I assume you know what polarizers and polarized light are? If not, google it. LCDs work with a polarizing crystal layer over a polarizing sheet. The direction of polarity of the crystal layer is controlled electronically (LCD = liquid crystal display). When its polarity is oriented in the same direction as the polarizing sheet's, all of the backlight is let through and the pixel is white (well, 50% since the polarizing sheet only lets 50% of the light through). When its polarity is oriented perpendicular to the sheet's, it blocks all the light and the pixel is black. When it's oriented somewhere in between 0 and 90 degrees, some of the backlight is let through and you get greys.
Unfortunately the level of control of the polarizing crystals isn't quite enough to give 1024 orientations between 0 and 90 degrees. So panels use FRC to create in-between shades.. (Older panels couldn't even do 256 orientations., leading to 6-bit + FRC) . Using 8bit + FRC as an example, you want to produce 1024 shades but the panel can only orient the crystals to produce 256 shades. e.g. Shade 0, shade 4, shade 8, etc. If the pixel is supposed to display shade 401, but the panel can only produce 400 and 404, what you do is rapidly shift the pixel between 400 and 404.
You show 400 75% of the time, and 404 25% of the time (hence the F in FRC - frequency). This produces the illusion of the pixel showing shade 401. If it were showing shade 400 and 404 50% of the time, it'd produce the illusion of shade 402. If it were showing shade 400 25% of the time and 404 75% of the time, that would be shade 403.
The 6-bit + FRC panels were a bit problematic. Your eye can distinguish roughly 256 shades of red and blue (more for green). So this flickering between 6-bit colors was visible, especially if you're sensitive to the flickering of fluorescent lights. The pixels would appear to swim a little, especially in your peripheral vision (which is more sensitive to changes in brightness) or if you were moving your eyes around the screen (so the different brightnesses fell onto different photoreceptors in your eye, and your brain could see that the image was changing).
But I would expect it to be less of a problem with 10-bit panels. As I said, it's mostly the green where you can discern different shades with 8-bit color, and even that is just barely. The main reason to use 10-bit panels is because most modern camera equipment can record 10-bit or more. When you quickly convert that down to 8-bit for display, it can create biases which show up as slight banding.

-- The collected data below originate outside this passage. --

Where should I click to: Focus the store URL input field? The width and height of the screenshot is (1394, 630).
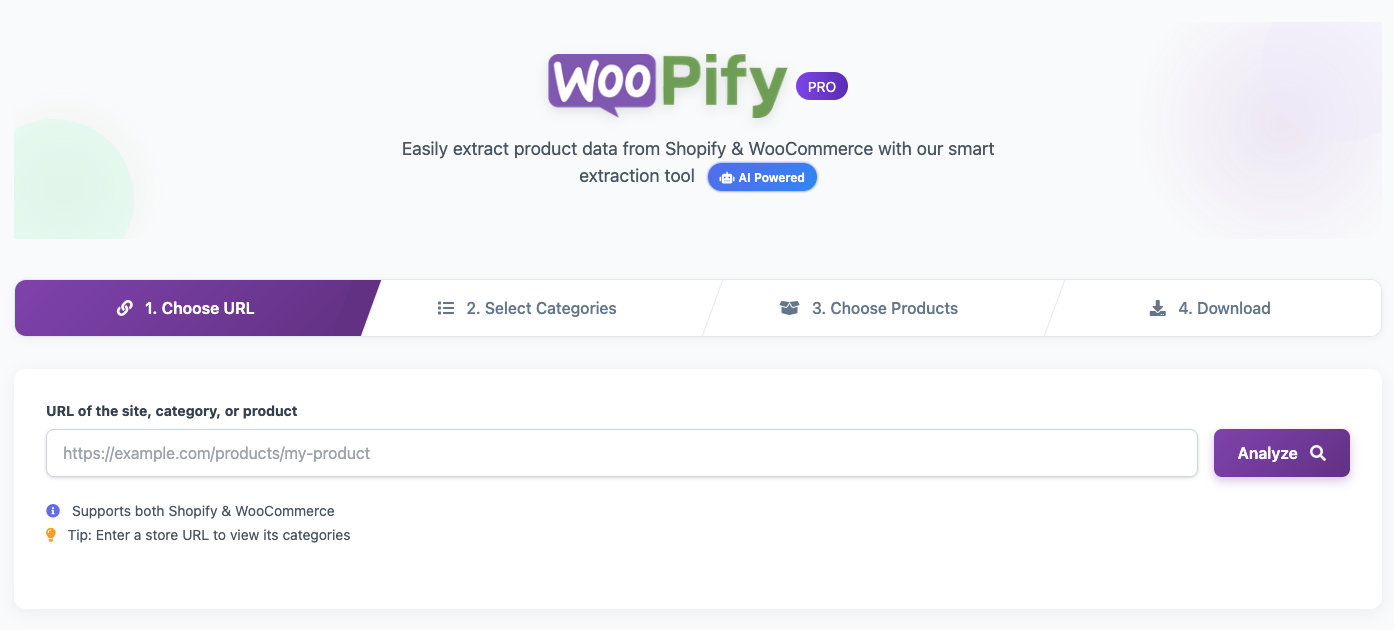tap(622, 453)
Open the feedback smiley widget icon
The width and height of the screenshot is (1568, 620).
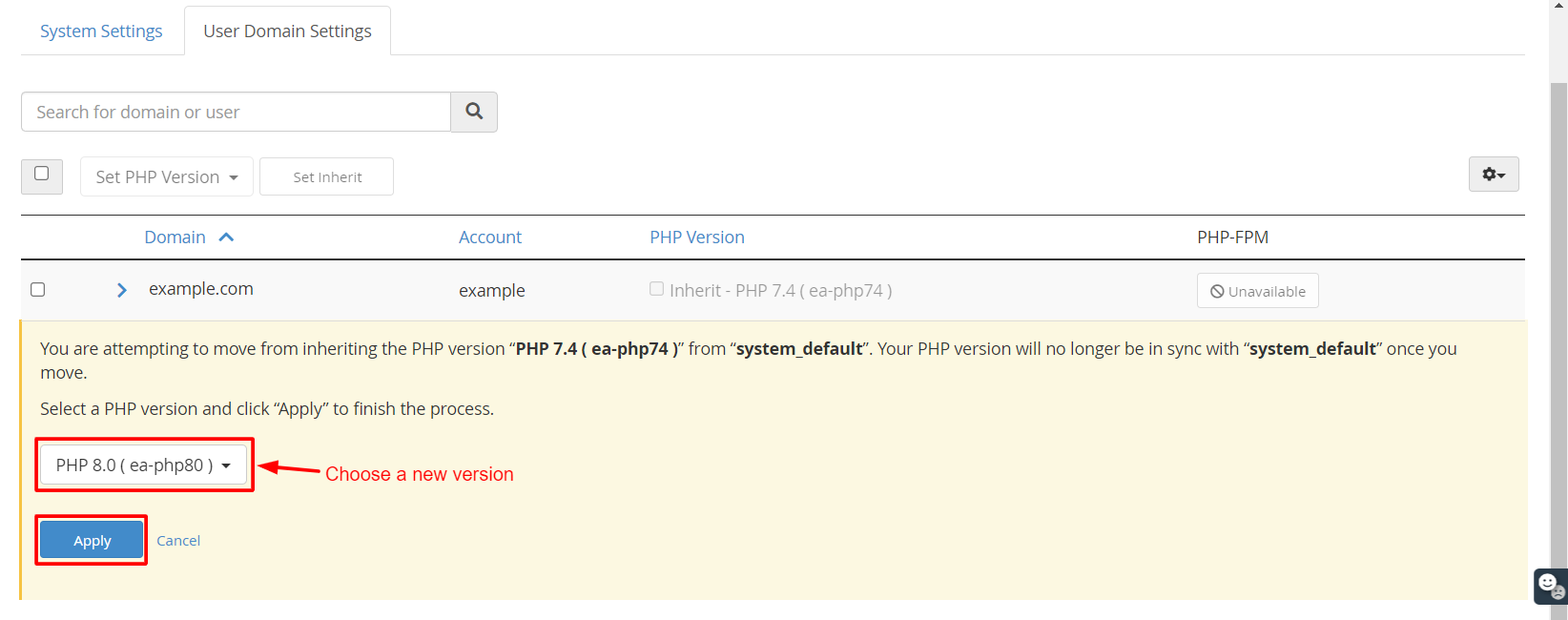(1551, 586)
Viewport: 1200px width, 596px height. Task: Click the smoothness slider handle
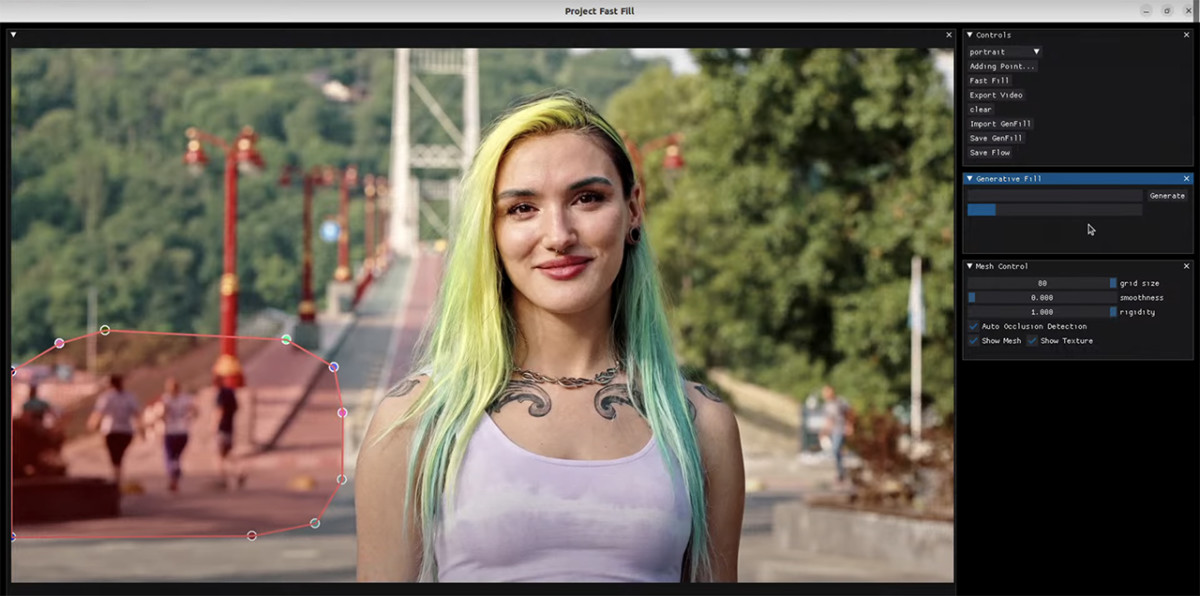(970, 297)
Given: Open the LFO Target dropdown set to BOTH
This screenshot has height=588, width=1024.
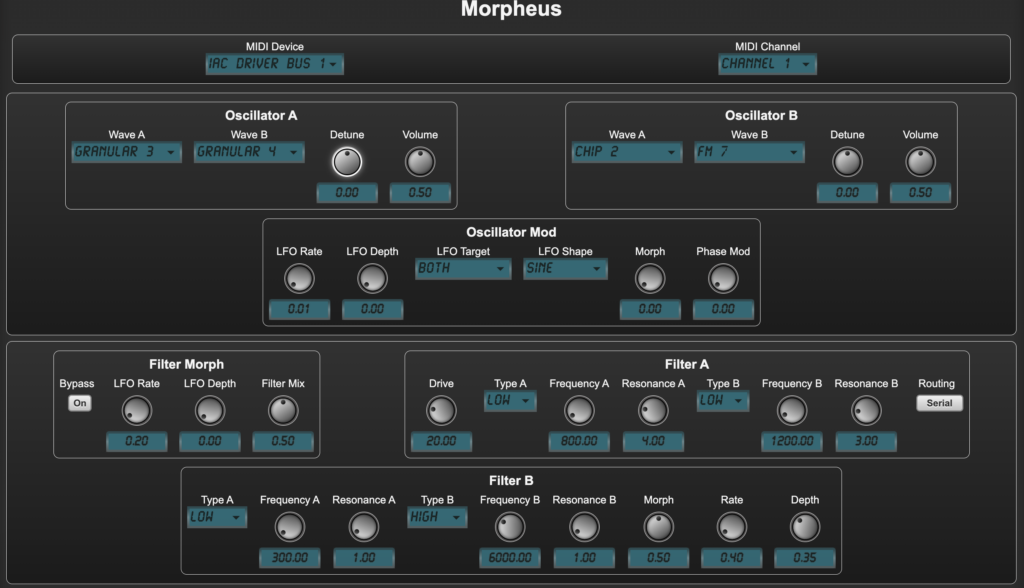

The other reason for 10-bit is if the monitor is displaying a larger color space than sRGB. For example, if you're display in the Adobe RGB color space (which is about 40% bigger than sRGB), that's effectively stretching the difference between each color by 40%. Now 8-bit color isn't enough and banding is easily visible, so you need 10-bit. However, it looks like both of the monitors you've listed are limited to sRGB. So this shouldn't be a factor.
Since the vast majority of images and movies available are encoded with 8-bit color, they would display the same on both monitors. Unless you're working with photos or video shot with 10-bit or higher color depth, there really isn't any reason to prefer true 10-bit over 8-bit + FRC. And even then most people would be hard-pressed to see the difference.